Like many others I wondered how people moved forward after the loss of a child. I am learning a lesson I never wanted to learn. I will tell you that it is the hardest journey I have had to make, and we've only taken the first small steps.

There is still joy--we tell "Jon Ford" stories about the many memories we share. I have learned much about my son in the past few days that I did not know because he had many friends in different walks of life, and of course his time with his family here has created a pool of adventures and experiences I knew only in part, because I live six hours away. It's a journey of discovery, pain, laughter, and appreciation for the man he was, the husband he learned to be, and the father he became.

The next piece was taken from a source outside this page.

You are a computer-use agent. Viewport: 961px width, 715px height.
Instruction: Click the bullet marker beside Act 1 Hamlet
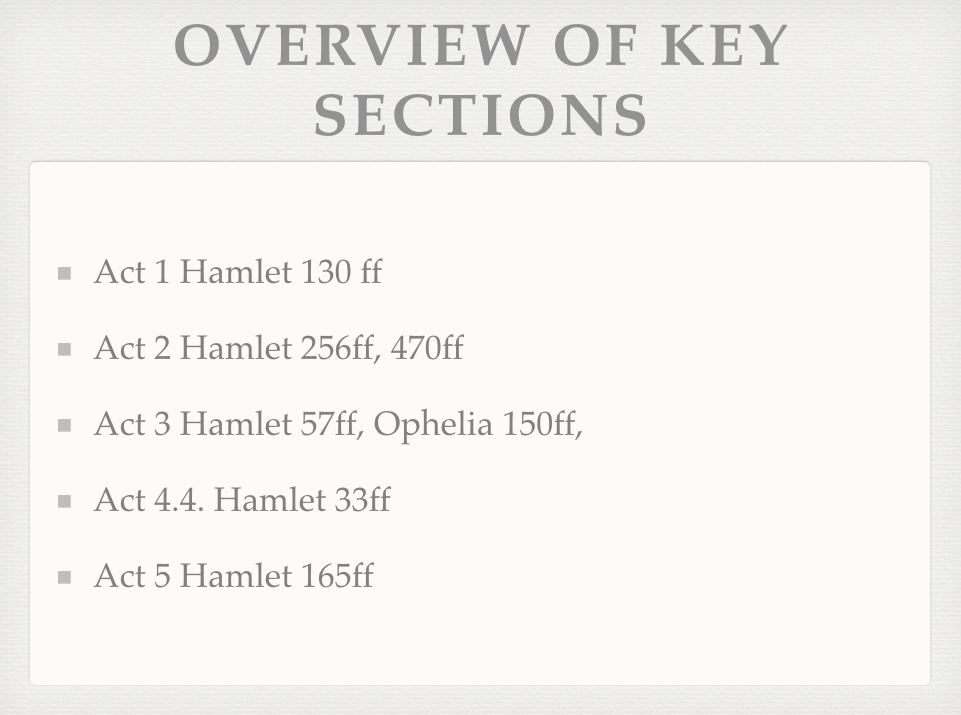tap(65, 273)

This beginning of the journey is longer than many have to endure because of the circumstances. An accident means that certain things must be done before interment. Being far from home complicates the process because of travel and weather difficulties. We are suspended in time, days pass and I'm not sure exactly what day it is. At the same time, I don't want the finality to come because then we will truly have to say good-bye.

So we wait. The 27" of snow kept everyone busy yesterday and will continue to do so today. The snow was a blessing in some ways because it allowed a break in the stream of visitors and we could relax and simply be. Having said that, I will also say that the support and comfort brought by the presence of family and friends has been valuable and appreciated. Today I think everyone here is ready to get out a little and I hope that we will see more loved faces now that the roads are somewhat clear.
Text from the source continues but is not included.